My mother has the above, attributed to Lao Tzu, both on the wall of her office and on her fridge, and it rings true to me. I often use phrases like “I can’t talk now” or “I have to leave in a few minutes to get to my meeting”, and every time I do, I think of that quote.

Lately I’ve been toying with the idea of banishing phrases like “I have to go” from my vocabulary. No one, after all, is forcing me to make my meeting on time, or to catch my bus, etc. To say “I have to” or “I can’t” seems like a cop-out. Perhaps from now on I’ll say “I want to go” or “I don’t want to talk now” instead: it is more honest, and, I think, more empowering. Try it out: “I can’t talk because I have to go to a meeting” versus “I don’t want to talk now because I want to go to a meeting”. In the second case, the speaker is in control of his life; in the first, the speaker is a slave to circumstance.

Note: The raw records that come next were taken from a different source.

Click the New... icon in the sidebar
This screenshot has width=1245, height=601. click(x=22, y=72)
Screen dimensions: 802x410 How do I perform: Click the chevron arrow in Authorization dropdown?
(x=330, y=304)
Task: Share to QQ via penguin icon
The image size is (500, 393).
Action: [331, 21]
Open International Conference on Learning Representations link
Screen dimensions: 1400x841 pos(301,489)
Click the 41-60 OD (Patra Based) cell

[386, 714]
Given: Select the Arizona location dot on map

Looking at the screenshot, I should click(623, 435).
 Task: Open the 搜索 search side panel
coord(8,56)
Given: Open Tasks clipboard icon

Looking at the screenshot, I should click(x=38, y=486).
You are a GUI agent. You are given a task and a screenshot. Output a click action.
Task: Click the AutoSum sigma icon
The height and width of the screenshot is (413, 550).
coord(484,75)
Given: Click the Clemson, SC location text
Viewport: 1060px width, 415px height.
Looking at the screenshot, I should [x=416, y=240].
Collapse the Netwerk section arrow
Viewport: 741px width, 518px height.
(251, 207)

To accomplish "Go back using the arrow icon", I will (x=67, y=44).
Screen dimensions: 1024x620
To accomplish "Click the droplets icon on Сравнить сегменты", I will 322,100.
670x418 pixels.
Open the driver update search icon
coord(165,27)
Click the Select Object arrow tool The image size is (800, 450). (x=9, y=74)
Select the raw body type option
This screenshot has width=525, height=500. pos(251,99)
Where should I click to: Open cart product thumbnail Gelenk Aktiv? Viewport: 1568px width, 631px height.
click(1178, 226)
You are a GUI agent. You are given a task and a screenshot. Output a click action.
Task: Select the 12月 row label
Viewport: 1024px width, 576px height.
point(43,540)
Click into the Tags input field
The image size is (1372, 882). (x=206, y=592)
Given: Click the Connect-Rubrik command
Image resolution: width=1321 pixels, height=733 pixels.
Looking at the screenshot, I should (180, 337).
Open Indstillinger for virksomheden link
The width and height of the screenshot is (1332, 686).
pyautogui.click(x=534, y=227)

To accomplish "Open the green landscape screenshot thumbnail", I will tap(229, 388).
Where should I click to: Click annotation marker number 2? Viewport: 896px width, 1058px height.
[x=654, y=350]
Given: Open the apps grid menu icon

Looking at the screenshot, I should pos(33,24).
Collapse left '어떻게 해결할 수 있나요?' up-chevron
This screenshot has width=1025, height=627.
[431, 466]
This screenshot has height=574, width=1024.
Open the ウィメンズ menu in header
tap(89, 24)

My only worry is that other people might misunderstand. Very often we say “I can’t do X for you now” as a way of softening the let-down: “Gee, I’d love to help you out, but see, there’s something else I have to do.” If you truthfully say “I don’t want to help you now because there is something else I’d rather do,” your interlocutor will probably think you are rude and uncaring.